For over 2000 years, Kerala has been visited by ocean-goers, including traders from Greece, Rome, the eastern Mediterranean, Arab countries, and Europe (see History of Kerala). Thus, Kerala cuisine is a blend of indigenous dishes and foreign dishes adapted to Kerala tastes.
Pre-independence Kerala was basically split into the princely states of Travancore & Kochi in the south, and Malabar district in the north; the erstwhile split is reflected in the recipes and cooking style of each area. Both Travancore and northern Malabar cuisine consists of a variety of vegetarian dishes using many vegetables and fruits that are not commonly used in curries elsewhere in India including plantains (Nenthrapazham or vazha-ppazham or ethaykka), bitter gourd (‘pavaykka’ in Travancore and ‘kayappakka’ in northern Malabar), Yam (‘chena’), Colocasia (‘chembu’), Ash gourd (Kumbalanga), etc. However, their style of preparation and names of the prepares dishes may vary. Northern Malabar has an array of vegetarian and non-vegetarian dishes such as pathiri (a sort of rice-based pancake, at times paired with a meat curry), porotta (a layered flatbread, said to come from south east Asia), and the Kerala variant of the popular biriyani, from north India/Pakistan. Travancore region boasts of a parade of dishes like appam that is largely identified with the Saint Thomas Christians (also known as Syrian Christians or Nasrani) of the region.
In addition to historical diversity, the cultural influences, particularly the large percentages of Muslims and Syrian Christians have also contributed unique dishes and styles to Kerala cuisine, especially non-vegetarian dishes. The meat eating habit of the people have been historically limited by religious taboos. Brahmins eschew non vegetarian items. However, most of modern day Hindus do not observe any dietary taboos, except a few of those belonging to upper caste.[1] Muslims do not eat pork and other items forbidden by Islamic law.

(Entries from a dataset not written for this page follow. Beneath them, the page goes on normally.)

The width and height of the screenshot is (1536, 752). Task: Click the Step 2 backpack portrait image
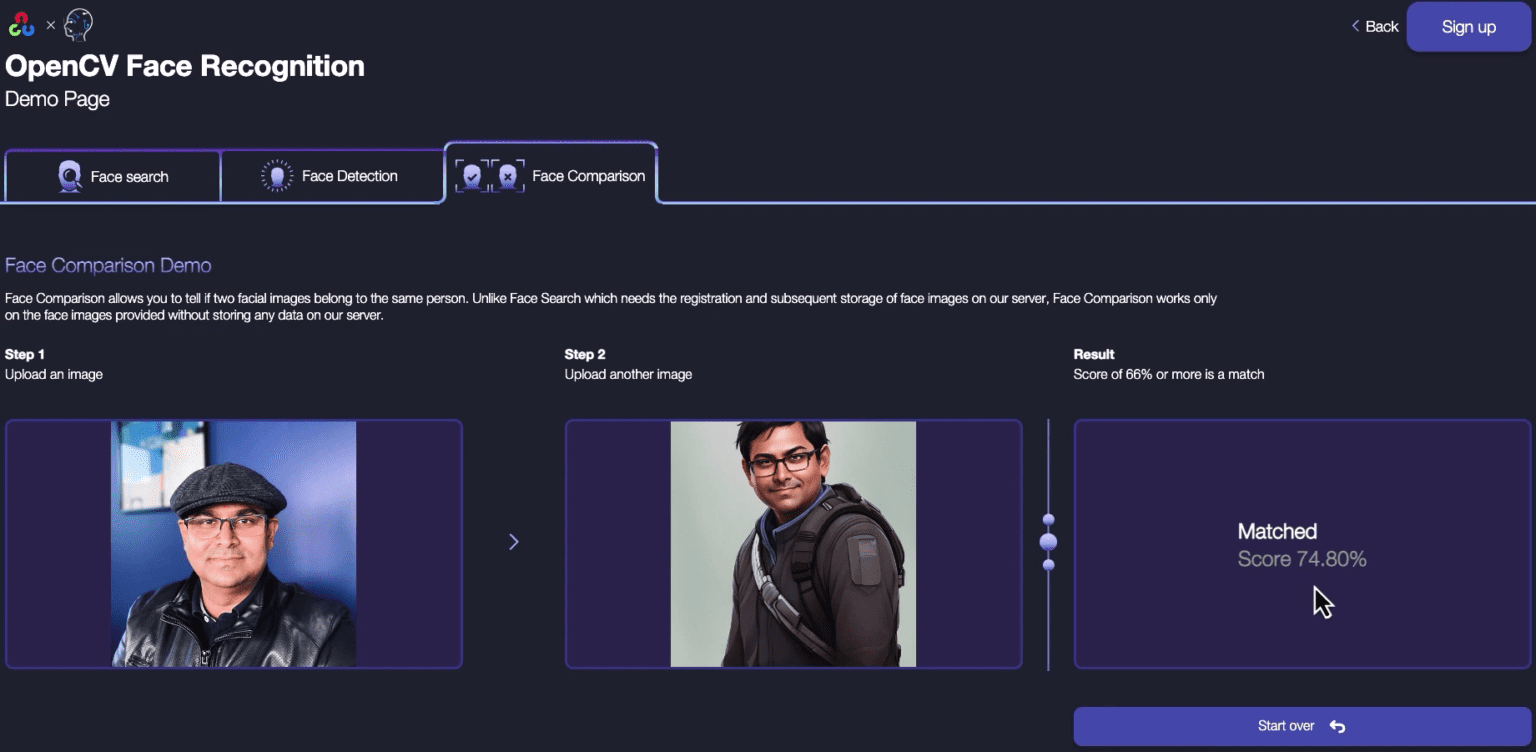pyautogui.click(x=793, y=543)
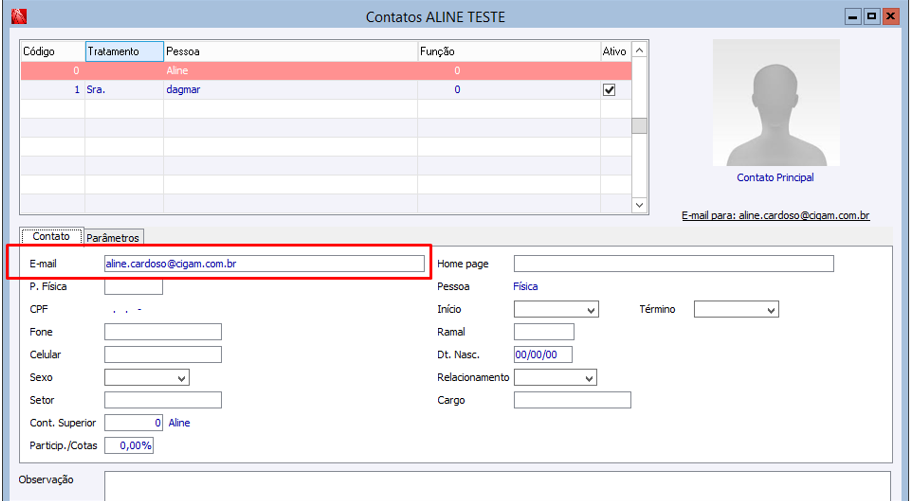The height and width of the screenshot is (501, 915).
Task: Click the Dt. Nasc. date field
Action: coord(543,355)
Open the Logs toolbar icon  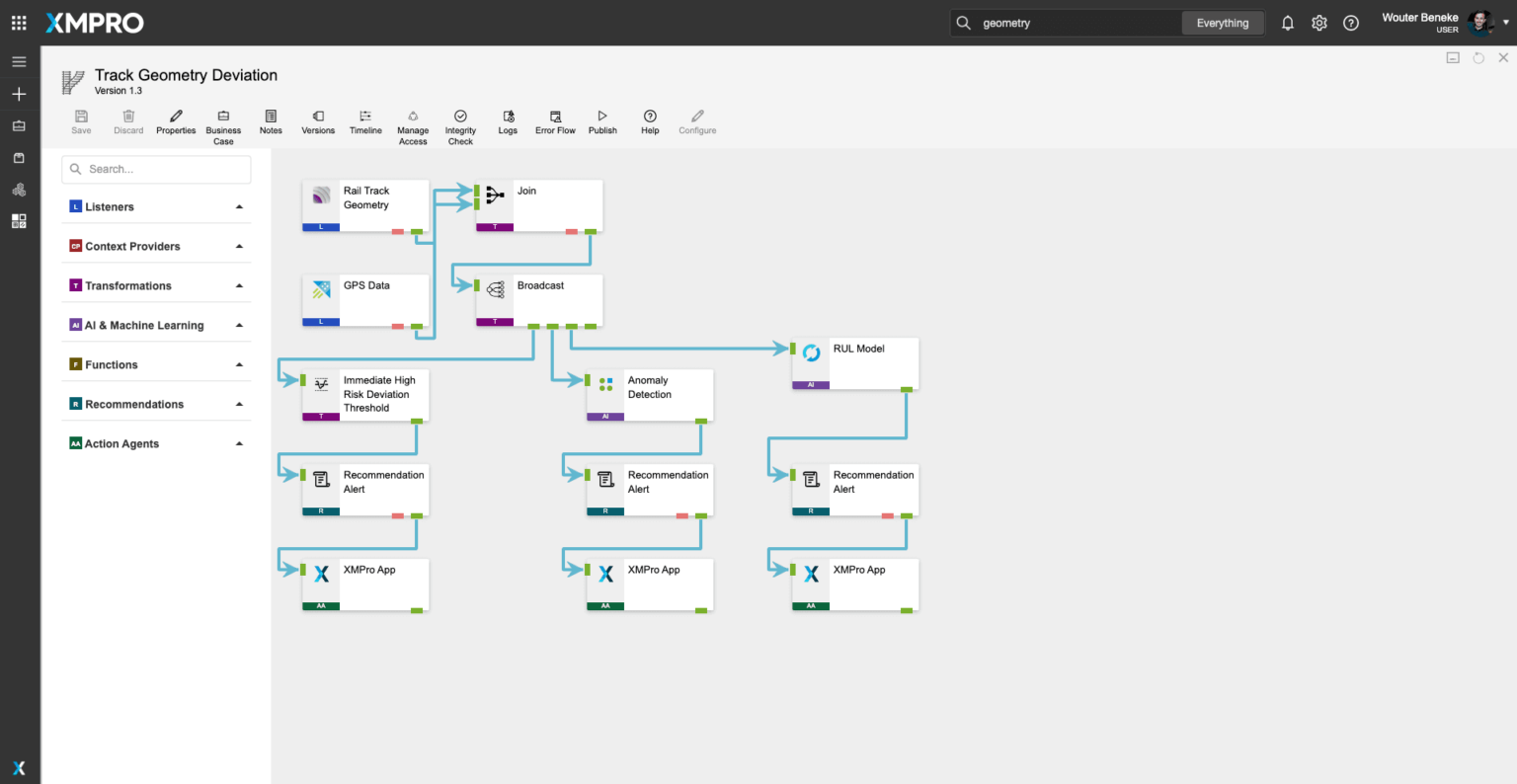coord(508,122)
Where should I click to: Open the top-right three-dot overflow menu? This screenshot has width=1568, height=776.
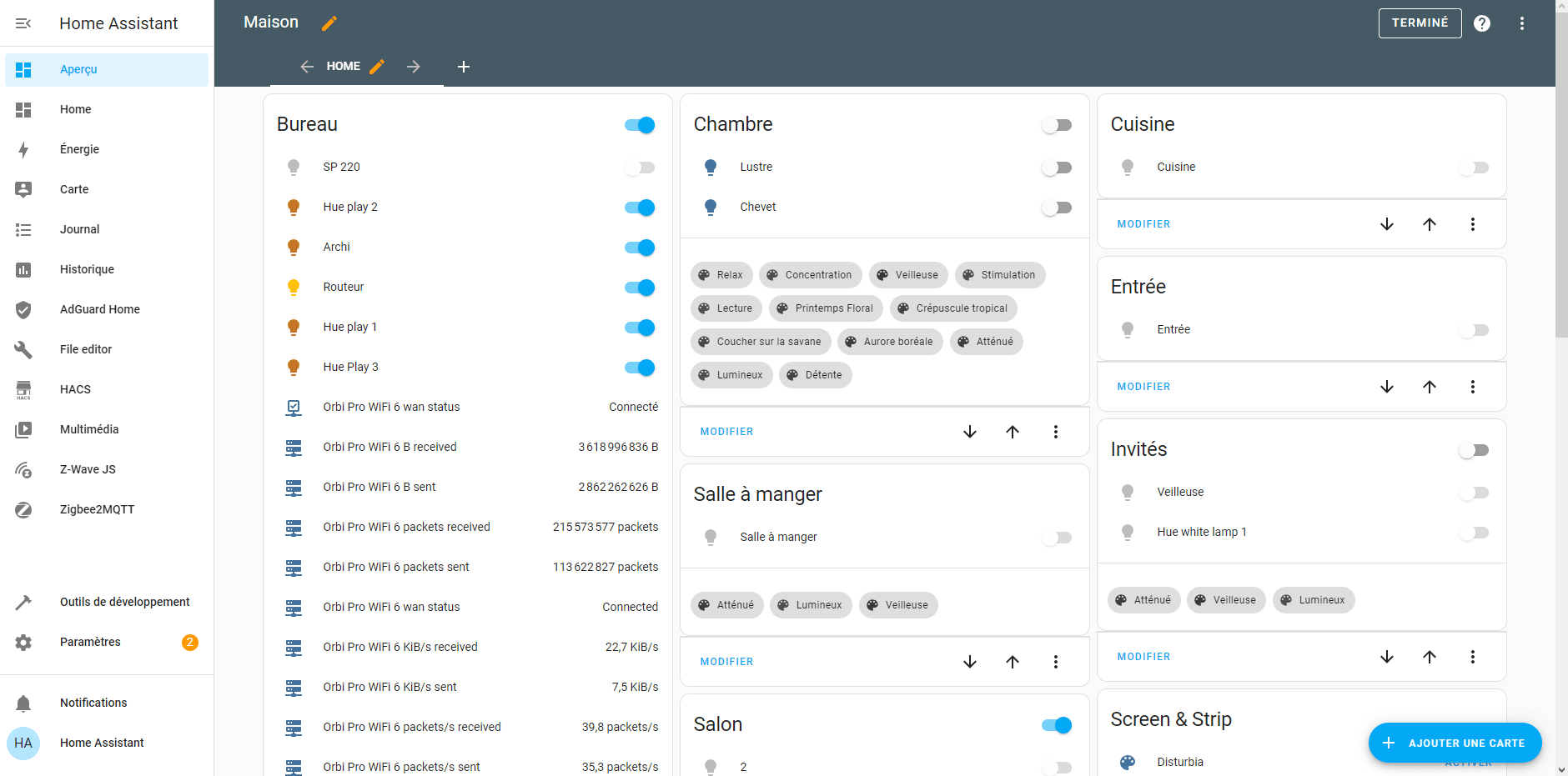pyautogui.click(x=1522, y=23)
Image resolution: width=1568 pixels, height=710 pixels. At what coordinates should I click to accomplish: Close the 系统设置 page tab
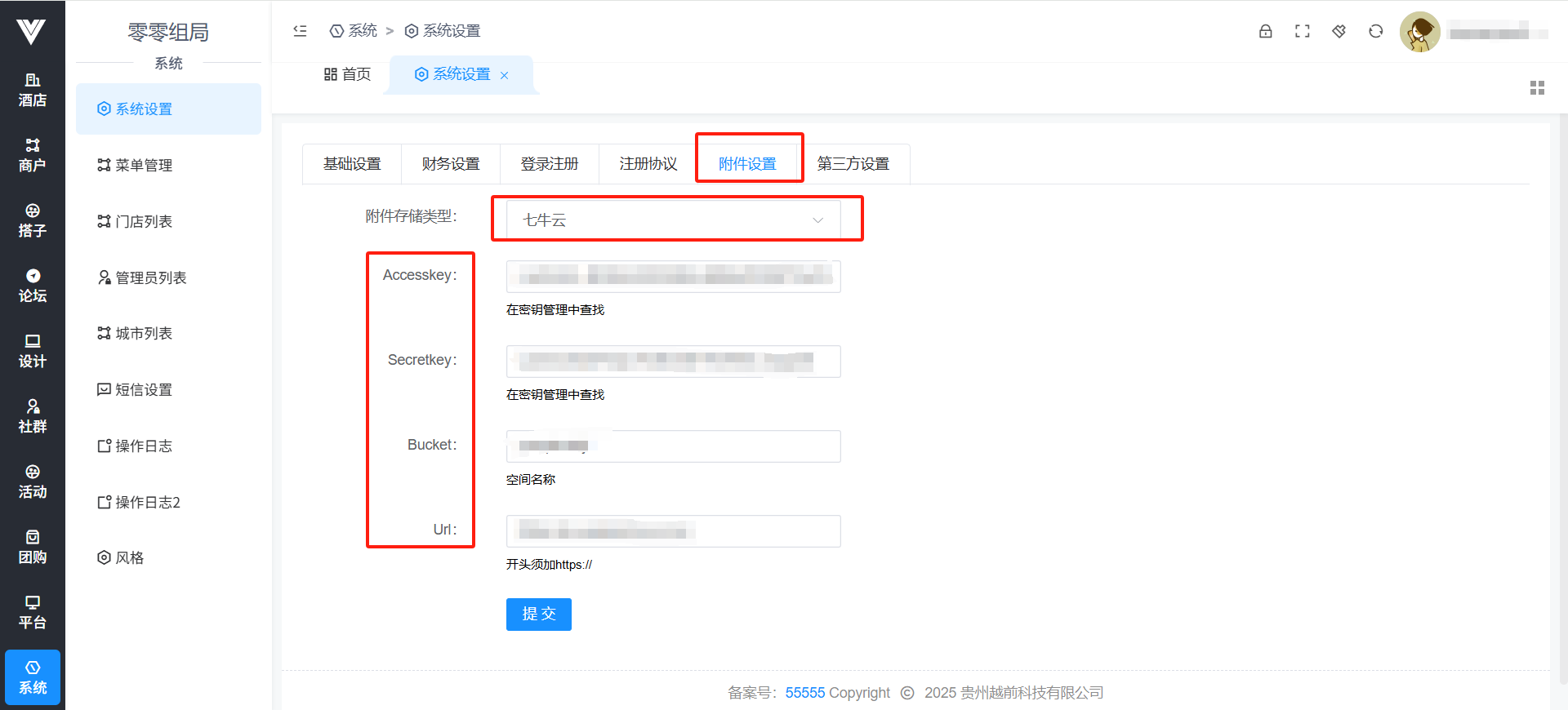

Historically, Kerala was part of the Tamil-speaking area, and Tamilian influence is seen in the popularity of sambar, idli and dosa. European influence is reflected in the numerous bakeries selling cakes, cream horns, and Western-style yeast-leavened bread, and in Anglo-Indian cuisine. The import of potatoes, tomatoes, and chili peppers from the Americas led to their enthusiastic use in Kerala, although except for the ubiquitous peppers, the other ingredients are used more sparingly.